> **Exercise aim**:
According to the conversation transcript, how old is the daughter?

Yes, I am. My daughter is 38 years old. And she said that she would never speak to me again in her whole life. And it has to do with child abuse. And I said something that I shouldn't have said.

Yeah, but what did you say?

Well, um, first of all, she was abused as a child at a very young age. And I don't know the details because she can't talk about it. She was

Abused by whom?

Her father,

Oh, her father.

And we were married at the time.

An we were married and he was abusing me. And I wasn't he was trying to but I wouldn't let him. So he turned on our daughter who was only probably the best guesses two or three years old. You stick in the shower with their

Sexual abuse, or physical?

Sexual. Yeah. And then it came out when her stepbrother started caressing her. And we didn't know about that until they were in their 30s. And my husband is

You remained married to this man?

> **Provided information**:
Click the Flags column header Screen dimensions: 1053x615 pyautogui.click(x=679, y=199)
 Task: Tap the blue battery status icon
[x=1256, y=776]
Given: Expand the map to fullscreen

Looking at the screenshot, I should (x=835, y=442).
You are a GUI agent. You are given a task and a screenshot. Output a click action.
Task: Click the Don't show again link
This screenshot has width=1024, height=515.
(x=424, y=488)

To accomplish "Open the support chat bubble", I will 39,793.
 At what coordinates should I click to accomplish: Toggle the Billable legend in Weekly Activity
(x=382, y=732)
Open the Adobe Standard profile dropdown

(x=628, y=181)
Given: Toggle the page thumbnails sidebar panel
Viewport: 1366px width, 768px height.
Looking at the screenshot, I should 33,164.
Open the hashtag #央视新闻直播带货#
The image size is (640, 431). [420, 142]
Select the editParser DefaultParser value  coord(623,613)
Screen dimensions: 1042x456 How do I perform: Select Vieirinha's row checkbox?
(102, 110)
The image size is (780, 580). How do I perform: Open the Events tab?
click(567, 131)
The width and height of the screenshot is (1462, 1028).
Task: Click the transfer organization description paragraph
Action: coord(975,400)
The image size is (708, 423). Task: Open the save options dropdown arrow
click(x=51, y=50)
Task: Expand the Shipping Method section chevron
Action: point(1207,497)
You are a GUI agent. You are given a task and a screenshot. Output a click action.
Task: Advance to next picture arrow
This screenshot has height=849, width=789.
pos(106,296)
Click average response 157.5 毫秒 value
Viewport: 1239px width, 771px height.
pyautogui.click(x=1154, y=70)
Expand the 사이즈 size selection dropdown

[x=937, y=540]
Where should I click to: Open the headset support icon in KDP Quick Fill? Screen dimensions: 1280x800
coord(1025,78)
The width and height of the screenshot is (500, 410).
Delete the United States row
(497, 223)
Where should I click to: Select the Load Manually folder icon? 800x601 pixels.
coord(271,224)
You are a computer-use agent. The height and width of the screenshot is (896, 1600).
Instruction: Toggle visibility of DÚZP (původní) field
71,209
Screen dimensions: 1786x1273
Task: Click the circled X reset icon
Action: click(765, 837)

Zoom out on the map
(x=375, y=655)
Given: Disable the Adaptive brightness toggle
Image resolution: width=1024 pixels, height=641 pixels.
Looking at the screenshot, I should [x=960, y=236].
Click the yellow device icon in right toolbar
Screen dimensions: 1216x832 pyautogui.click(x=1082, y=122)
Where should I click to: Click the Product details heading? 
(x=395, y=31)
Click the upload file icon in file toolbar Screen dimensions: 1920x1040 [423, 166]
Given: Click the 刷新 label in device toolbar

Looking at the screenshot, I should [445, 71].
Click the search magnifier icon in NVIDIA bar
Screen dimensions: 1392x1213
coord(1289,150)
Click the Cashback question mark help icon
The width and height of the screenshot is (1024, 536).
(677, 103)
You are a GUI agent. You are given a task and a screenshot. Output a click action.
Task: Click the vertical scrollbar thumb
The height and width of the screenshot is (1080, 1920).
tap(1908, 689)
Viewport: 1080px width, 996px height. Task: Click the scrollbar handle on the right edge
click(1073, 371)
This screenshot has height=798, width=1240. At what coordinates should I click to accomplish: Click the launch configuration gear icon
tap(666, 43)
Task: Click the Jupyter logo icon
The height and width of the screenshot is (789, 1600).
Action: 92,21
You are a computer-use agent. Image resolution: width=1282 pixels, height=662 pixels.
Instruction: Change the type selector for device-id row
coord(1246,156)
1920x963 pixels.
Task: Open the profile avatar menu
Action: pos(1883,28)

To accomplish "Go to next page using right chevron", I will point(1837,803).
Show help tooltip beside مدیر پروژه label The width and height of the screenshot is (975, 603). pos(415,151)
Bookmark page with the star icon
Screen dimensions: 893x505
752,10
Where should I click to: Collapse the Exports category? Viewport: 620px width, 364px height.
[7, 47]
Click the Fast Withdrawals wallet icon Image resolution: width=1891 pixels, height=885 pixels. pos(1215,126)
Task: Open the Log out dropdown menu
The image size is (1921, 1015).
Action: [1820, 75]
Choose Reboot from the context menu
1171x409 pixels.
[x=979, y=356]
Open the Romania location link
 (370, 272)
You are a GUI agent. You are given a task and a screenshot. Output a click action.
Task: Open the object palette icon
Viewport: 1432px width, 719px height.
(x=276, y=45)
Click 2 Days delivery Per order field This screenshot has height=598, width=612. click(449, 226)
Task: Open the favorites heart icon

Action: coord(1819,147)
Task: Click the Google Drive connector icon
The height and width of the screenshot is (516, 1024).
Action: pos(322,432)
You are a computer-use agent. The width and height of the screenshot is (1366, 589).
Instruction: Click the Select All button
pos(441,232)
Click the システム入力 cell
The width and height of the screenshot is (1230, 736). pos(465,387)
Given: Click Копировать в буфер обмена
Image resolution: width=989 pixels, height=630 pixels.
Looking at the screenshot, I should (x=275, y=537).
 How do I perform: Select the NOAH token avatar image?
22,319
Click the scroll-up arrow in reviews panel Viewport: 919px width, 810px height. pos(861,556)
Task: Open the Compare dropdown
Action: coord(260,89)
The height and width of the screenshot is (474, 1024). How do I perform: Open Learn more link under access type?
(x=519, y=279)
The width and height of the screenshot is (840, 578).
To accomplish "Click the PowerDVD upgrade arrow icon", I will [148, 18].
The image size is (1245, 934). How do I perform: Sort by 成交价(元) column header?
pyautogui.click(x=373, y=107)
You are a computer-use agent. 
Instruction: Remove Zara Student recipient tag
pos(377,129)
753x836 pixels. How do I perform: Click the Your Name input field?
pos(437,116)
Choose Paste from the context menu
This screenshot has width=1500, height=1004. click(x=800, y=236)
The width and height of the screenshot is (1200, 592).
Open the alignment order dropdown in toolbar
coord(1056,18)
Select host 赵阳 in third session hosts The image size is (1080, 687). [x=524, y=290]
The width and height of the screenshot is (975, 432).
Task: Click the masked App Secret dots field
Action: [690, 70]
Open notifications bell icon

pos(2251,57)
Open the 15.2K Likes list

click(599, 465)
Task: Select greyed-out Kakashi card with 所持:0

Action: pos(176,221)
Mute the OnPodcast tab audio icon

> **Answer to this problem**:
38 years old.